Message from Chancellor Guskiewicz on Carolina’s coronavirus response

"The coronavirus is a serious threat that must be met with a bias toward the safety and well-being of our campus while maintaining the University’s teaching, research and service mission."

The Old Well fountain.
(Photo by Jon Gardiner/UNC-Chapel Hill)

Dear Tar Heels,

Throughout its 226 years, UNC-Chapel Hill has directly experienced events that changed us, our nation and the world. With each change, the Tar Heels of those times had to find new ways to face those challenges, advance and thrive. COVID-19, also known as the novel coronavirus, and the sweeping, rapid changes it has ushered into our society in just a short time, has now solidified its place on that long list. Today, it would be impossible to identify anyone who has not felt its impact in their daily lives.

We are coming to the end of a historic and tumultuous week, when many of you were not here. I wanted to reflect on the impact this virus has already had on so many of us here and acknowledge that the days to follow will continue to bring us more change and challenges. As a campus community, I know we will face these with the same resilience and determination demonstrated by many of our fellow students, faculty and staff who were among the first wave of Tar Heels affected by the changes.

We send best wishes for a fast and full recovery to all who have experienced COVID-19. There is no question that the highly viral nature of COVID-19 has created an environment where reducing exposure to the virus has driven dramatic changes to our daily lives. Here are but a few, with more likely to come.

Just several weeks ago, students in the UNC Global Study Abroad program, many already in classes at their host country institutions, were suddenly caught-up in sweeping COVID-19 outbreaks that were the vanguard of what is now classified by the World Health Organization as a global pandemic. Those students, many of whom had spent years dreaming and anticipating of these unique educational and cultural experiences, were forced to make practical, yet extremely difficult decisions to return home. Most of those students will be able to complete their course work online or through replacement courses. We will work tirelessly with all others to assist them in achieving their aspirations of a meaningful global academic experience. Today, we also announced the cancellation of all summer 2020 study abroad and international education programs. For the study abroad students who had to return unexpectedly or won’t be able to go this summer, I offer my regrets for the anxiety and change they have had to face. I hope that one day they can return to the countries they had to leave behind or had planned to visit.

In just 24 hours, Carolina’s winter and spring student-athletes, coaches and staffs went from the daily rhythm of practicing and competing to a sudden suspension of their seasons. This was done out of an abundance of caution for the well-being of those students and our community. I want to acknowledge the stress and uncertainty this turn of events has created for all student-athletes, particularly those who were scheduled to compete for a national title and those seniors who are in their final year of eligibility. Our hope is that you will be able to return to competition in the near future, but most importantly when it’s determined safe.

As previously announced, during the week of March 23 we will leap into the world of remote instruction. While this is a massive, in-semester pivot for most of our students and faculty, I am already inspired and heartened by the determination and resolve on the part of our faculty to begin working on how to best translate their courses into remote instruction. I have always known how much our world-class faculty care about their students. Yesterday, hundreds of our faculty showed up on campus to begin this process. Next week, our dedicated UNC ITS teams will be deployed to sites around campus to conduct full-scale training using Zoom and other technologies. I have no doubt they will be as prepared as possible on March 23 and the days that follow.
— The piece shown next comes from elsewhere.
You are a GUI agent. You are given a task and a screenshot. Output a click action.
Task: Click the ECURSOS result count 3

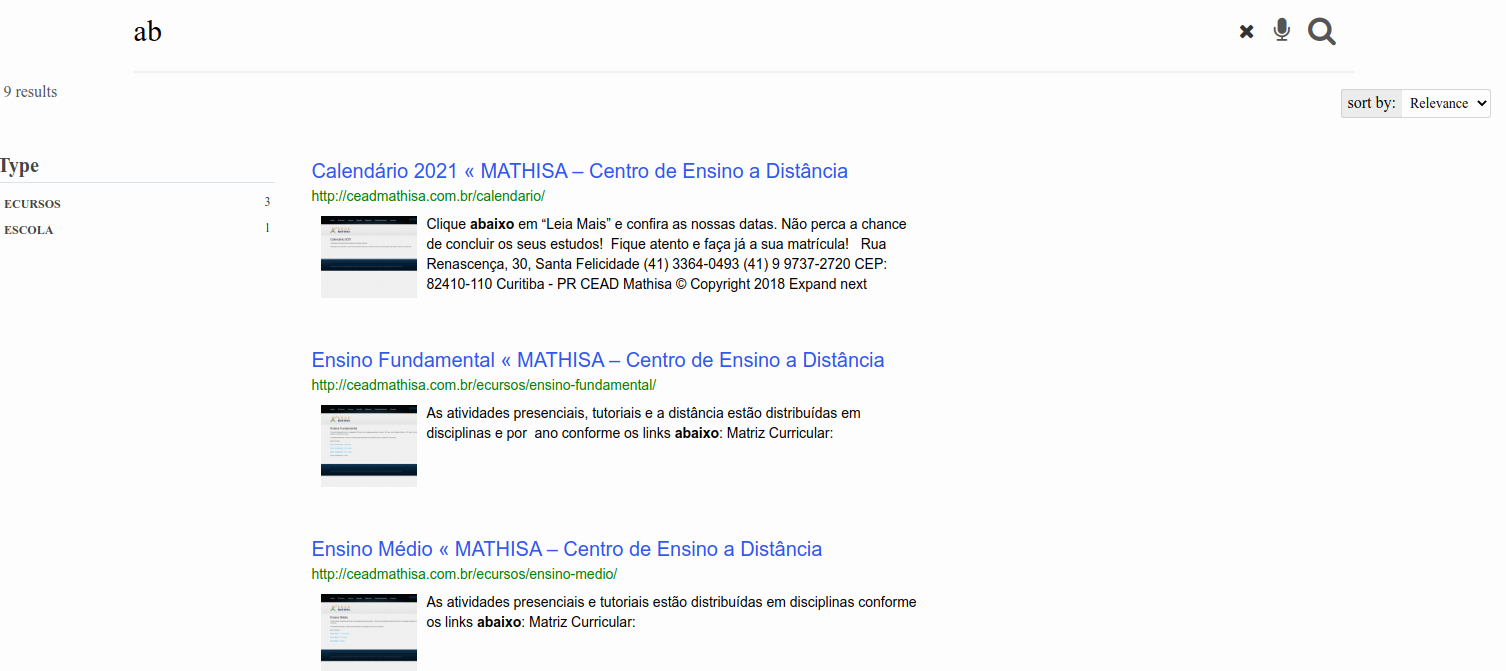[267, 202]
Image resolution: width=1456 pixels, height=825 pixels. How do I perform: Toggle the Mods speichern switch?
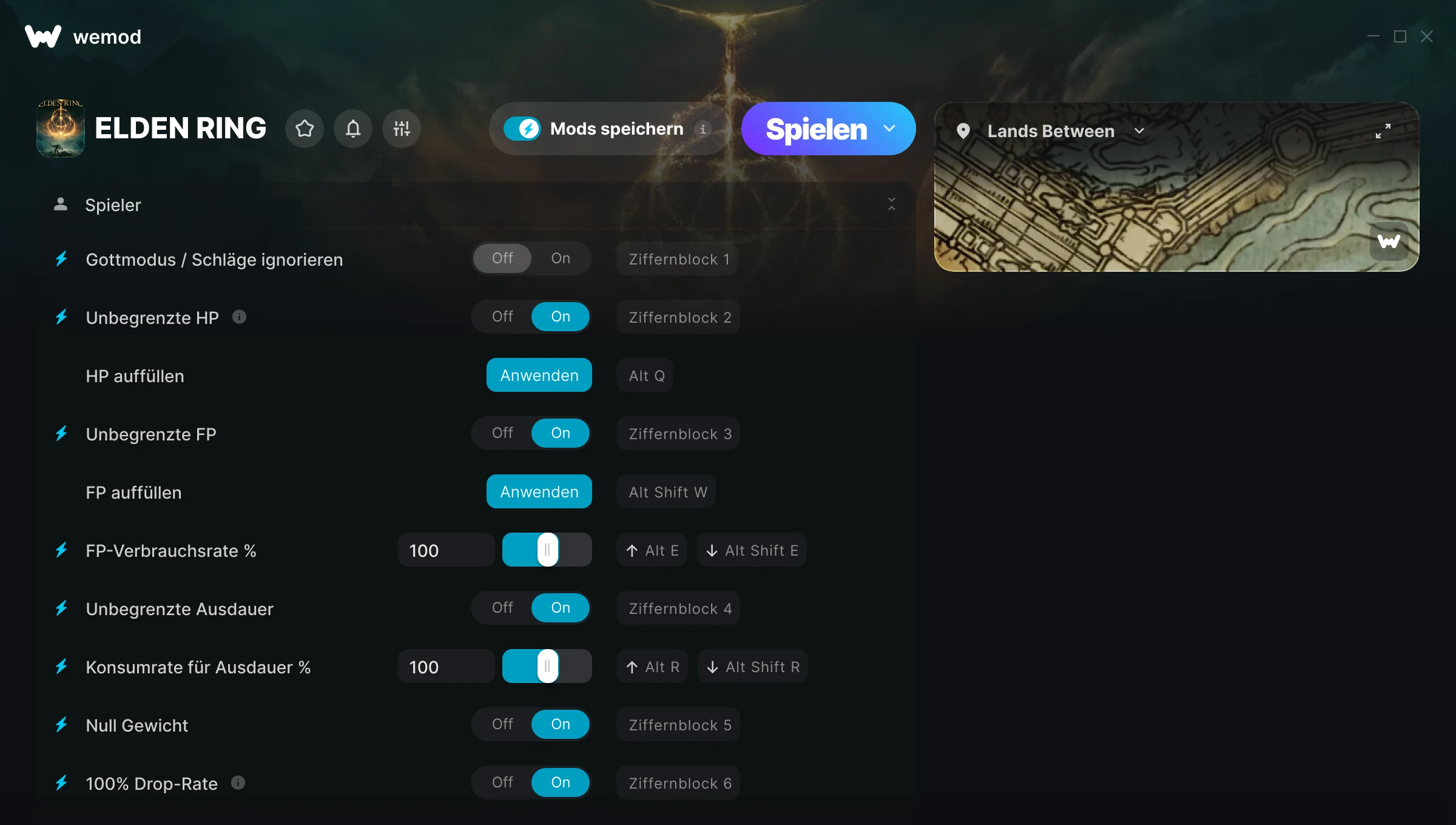(x=522, y=129)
And, finally, I want to acknowledge the tireless effort and leadership from Carolina’s Emergency Operations Center. This is a cross-functional team that has worked 24/7 over the past weeks to confront the challenges brought by COVID-19 to every aspect of Carolina’s student affairs, academic departments, research enterprise and staff support, as well as to coordinate with local and state authorities. Their commitment, thoughtful approach, and rigor reminds me of the talent and teamwork on display every day across our campus. You can see some of their work and stay abreast of our responses at the University’s COVID-19 resource website.

Carolina has faced uncertainty throughout its history, and those who have walked this campus before us have always found ways to adapt, advance and thrive. The coronavirus is a serious threat that must be met with a bias toward the safety and well-being of our campus while maintaining the University’s teaching, research and service mission. There will likely be more challenges that will require more changes and more pivots, and this will prepare us to respond in the future. We will do whatever necessary to meet those needs to help our students achieve their academic goals and aspirations. I’ve always believed that on the other side of every challenge is an opportunity.